Opinion
Civil Action 1:24-cv-02297 (UNA)
09-30-2024
MEMORANDUM OPINION
JIA M. COBB United States District Judge.
This matter is before the court on its initial review of plaintiff's pro se complaint (“Compl.”), ECF No. 1, and application for leave to proceed in forma pauperis, ECF No. 2. The court will grant the in forma pauperis application and, for the reasons discussed discussed below, dismiss the case pursuant to 28 U.S.C. § 1915(e)(2)(B)(i), by which the court is required to dismiss a case “at any time” if it determines that the action is frivolous.
“A complaint must contain sufficient factual matter, accepted as true, to ‘state a claim to relief that is plausible on its face.'” Ashcroft v. Iqbal, 556 U.S. 662, 678 (2009) (quoting Bell Atl. Corp. v. Twombly, 550 U.S. 544, 570 (2007)). A complaint that lacks “an arguable basis either in law or in fact” is frivolous, Neitzke v. Williams, 490 U.S. 319, 325 (1989), and a “complaint plainly abusive of the judicial process is properly typed malicious,” Crisafi v. Holland, 655 F.2d 1305, 1309 (D.C. Cir. 1981).
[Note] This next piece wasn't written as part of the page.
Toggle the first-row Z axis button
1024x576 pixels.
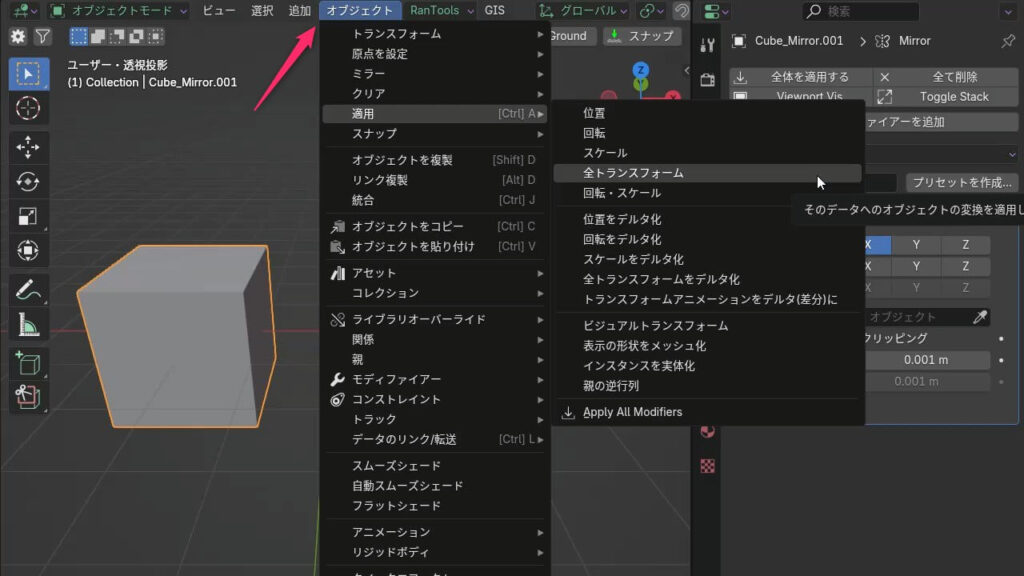pyautogui.click(x=966, y=245)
Here, plaintiff sues the United States and its President. See Compl. at 1. He alleges that, “[i]n 2007, around the time the press had been covering Benazir Bhutto, plaintiff and defendant entered into agreement by which defendant promised plaintiff 10% of $360 billion to $8 trillion contract for the consideration as provided and to be provided, and defendant materially promised plaintiff that defendant would ensure that plaintiff would not become so obese that he would have excess skin and excess scars as known by plaintiff on the free-and-fair market.” Compl. ¶ 8. Frequently repeating these same claims, plaintiff goes on to allege that, in September 2020, that agreement was breached, depriving him of “trillions” of dollars in income. See id. ¶¶ 8-10, 1215, 19, 21, 23-24, 41-42. The remaining allegations are digressive and difficult to follow, involving a range of topics, including, but not limited to: plaintiff's “royal lineage,” his eligibility “for the presidency in 2027,” terrorism, weight loss, “upperclassman schoolmate[s],” “Ordered Liberty,” and “executive branch policies and policing spanning from 2006 onwards.” See id. ¶¶ 12-14, 23, 30, 35, 55. He demands “10% of the sum of $360 billion to $8 trillion.” Id. ¶ 60.
The court cannot exercise subject matter jurisdiction over a frivolous complaint. Hagans v. Lavine, 415 U.S. 528, 536-37 (1974) (“Over the years, this Court has repeatedly held that the federal courts are without power to entertain claims otherwise within their jurisdiction if they are ‘so attenuated and unsubstantial as to be absolutely devoid of merit.' ”) (quoting Newburyport Water Co. v. Newburyport, 193 U.S. 561, 579 (1904)); Tooley v. Napolitano, 586 F.3d 1006, 1010 (D.C. Cir. 2009) (examining cases dismissed “for patent insubstantiality,” including where the plaintiff allegedly “was subjected to a campaign of surveillance and harassment deriving from uncertain origins.”). A court may dismiss a complaint as frivolous “when the facts alleged rise to the level of the irrational or the wholly incredible,” Denton v. Hernandez, 504 U.S. 25, 33 (1992), or “postulat[e] events and circumstances of a wholly fanciful kind,” Crisafi, 655 F.2d at 1307-08.
The instant complaint satisfies this standard. In addition to failing to state a claim for relief, the complaint is deemed frivolous on its face. Consequently, the complaint and this case will be dismissed without prejudice. Plaintiff's pending motion to issue summons, ECF No. 4, and motion for CM/ECF password, ECF No. 6, are both denied as moot.
A separate order accompanies this memorandum opinion.